Acute mediastinitis is that the majority of cases of esophageal perforation. The main causes of esophageal foreign body perforation, cancer, endoscopy kompilkasyonu and vomiting. Mediastinitis in patients with acute retrosternal pain developed a sudden illness is spread lengthwise. Chills and fever rises. Symptoms of superior vena cava can be seen in print. Esophageal perforation with mediastinitis in cases of acute soft tissue of the neck so many times under the skin, emphysema (air) are available. Auscultation mediastinal emphysema in relation to the apex of the heart, "Hamman symptom" is heard. Hamman sign of a changing heart rate and to be heard çıtırtının. When the pericardium is heard in the air. Delayed treatment of acute mediastinitis esophagus, mediastinum, lung, or pleura may develop abscesses.

Radiography of cases of acute mediastinitis mediastinum, including the upper section of more homogeneous and the surrounding area is enlarged in a certain way. Mediastinitis related to puncture of the esophagus can be seen in the mediastinum and neck in the air. Yutunca radiopaque substance, or pleural space that the patient go periözofagus confirm the diagnosis.
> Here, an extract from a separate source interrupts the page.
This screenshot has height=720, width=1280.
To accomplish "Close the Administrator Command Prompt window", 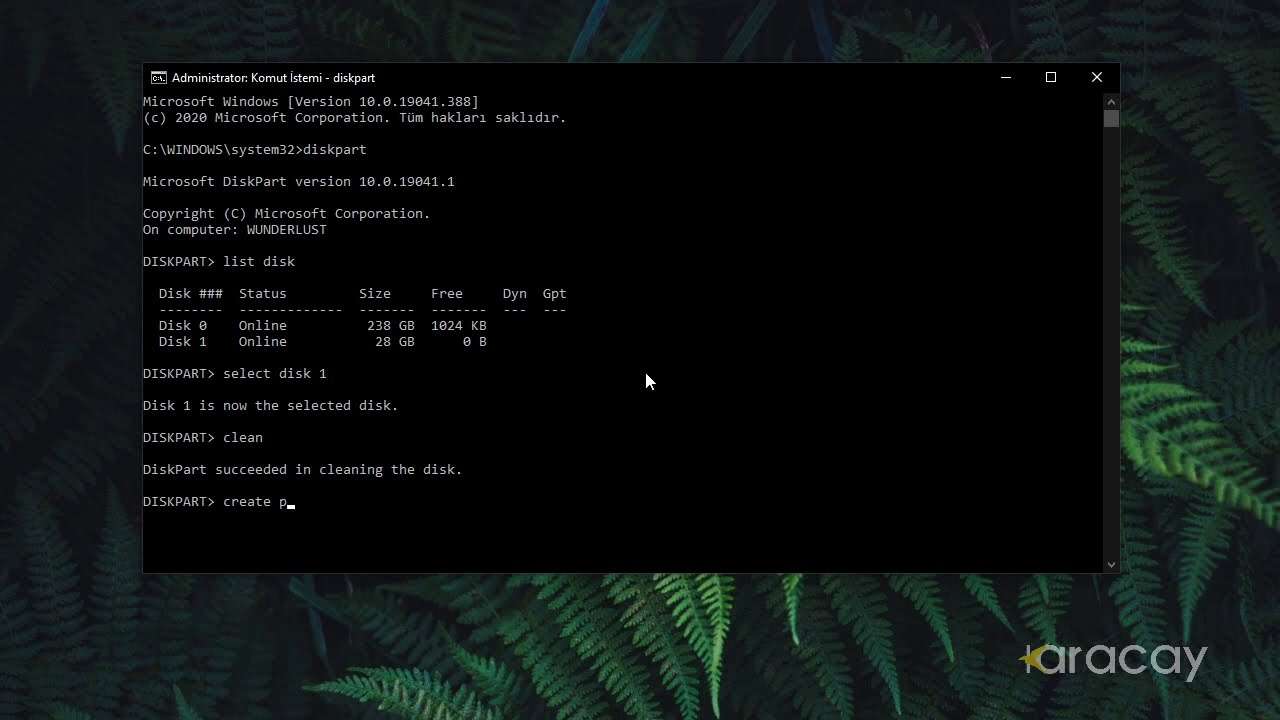I will click(1097, 78).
Acute mediastinitis is treated with appropriate antibiotics and parenteral nutrition. The successful outcome of treatment is not received surgical intervention (especially surgical drainage) should be applied.
The main causes of chronic mediastinitisin tuberculosis, fungal infections, sarkoidosis, silicosis. Mediastinal fibrosis, chronic granulomatous disease and histopathologic changes of this kind do. Mediastinitisin Turkey is an important cause of chronic tuberculosis.
There is no clinical symptoms in most patients with chronic mediastinitis. In some cases, superior vena cava, esophagus, trachea and bronşa pressure symptoms rarely develop esophageal bronchial fistula. As a sign of superior vena cava pressure in patients with dizziness, headache, ringing in the ears, face, neck and arms are swollen. Collateral circulation increases, these symptoms are reduced. There is no fire or sübfebril nature.

A change in radiographic appearance of abnormal mediastinal shadows kuşkulanılır diagnosed with chronic mediastinitis. Computer tomography, scalene lymph node biopsy and tissue biopsy was performed, especially by means of mediastinoscopy confirmed the diagnosis. Histopathological and cultural examination of tissue biopsy is taken.